Il progetto, che troverà spazio all’interno dell’edificio delle ex scuole di Pelos, rappresenta il coronamento di un percorso avviato circa un anno fa e sostenuto con determinazione dalla consigliera regionale Silvia Calligaro, già sindaco del comune, che ha seguito da vicino l’iter di questa importante iniziativa.
La nuova struttura non è stata pensata esclusivamente come un deposito per i mezzi, sebbene la collocazione permetterà una gestione ottimale della flotta, sempre pronta a intervenire in caso di emergenza. La visione sottesa al progetto è decisamente più ampia e punta a creare uno spazio polifunzionale dedicato al benessere dei volontari e della comunità.
La sede sarà infatti dotata di:
Spazi adeguati per il ricovero dei mezzi di soccorso.
Spogliatoi e locali tecnici.
Aree dedicate alla formazione continua.
Ambienti accoglienti pensati per il supporto psicologico in momenti di particolare delicatezza.
L’obiettivo è quello di trasformare l’edificio in un vero e proprio punto di riferimento, non solo operativo, ma anche umano, offrendo accoglienza e conforto a chi, dopo un incidente in montagna, si ritrova ad affrontare situazioni di smarrimento o dolore.
Silvia Calligaro ha espresso grande soddisfazione per il risultato raggiunto, nonostante la complessità dell’iter burocratico e progettuale: «La salita è stata impegnativa, ma ho avuto al mio fianco persone che ci hanno creduto fin dall’inizio, in particolare i ragazzi della stazione del Soccorso Alpino».
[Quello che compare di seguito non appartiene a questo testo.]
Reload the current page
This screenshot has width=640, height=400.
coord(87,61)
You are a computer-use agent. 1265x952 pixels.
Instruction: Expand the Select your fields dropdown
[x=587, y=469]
Nel commentare il traguardo, Calligaro ha voluto lanciare un messaggio di gratitudine verso chi opera quotidianamente tra le vette: «Troppo spesso ci ricordiamo del Soccorso Alpino solo nel momento del bisogno. Dobbiamo invece imparare a ricordare sempre chi mette il proprio tempo, le competenze e la propria sicurezza al servizio degli altri».
Per l’ex sindaco, la realizzazione di questa sede assume anche un significato personale e intimo, legato alla memoria di chi ha amato profondamente la montagna. «Questo traguardo ha un sapore ancora più intenso», confida Calligaro, ricordando la propria esperienza familiare. «Sono certa che tutti coloro che sono andati avanti possano essere felici di vedere un passo così importante per chi vive, ama e protegge la nostra montagna».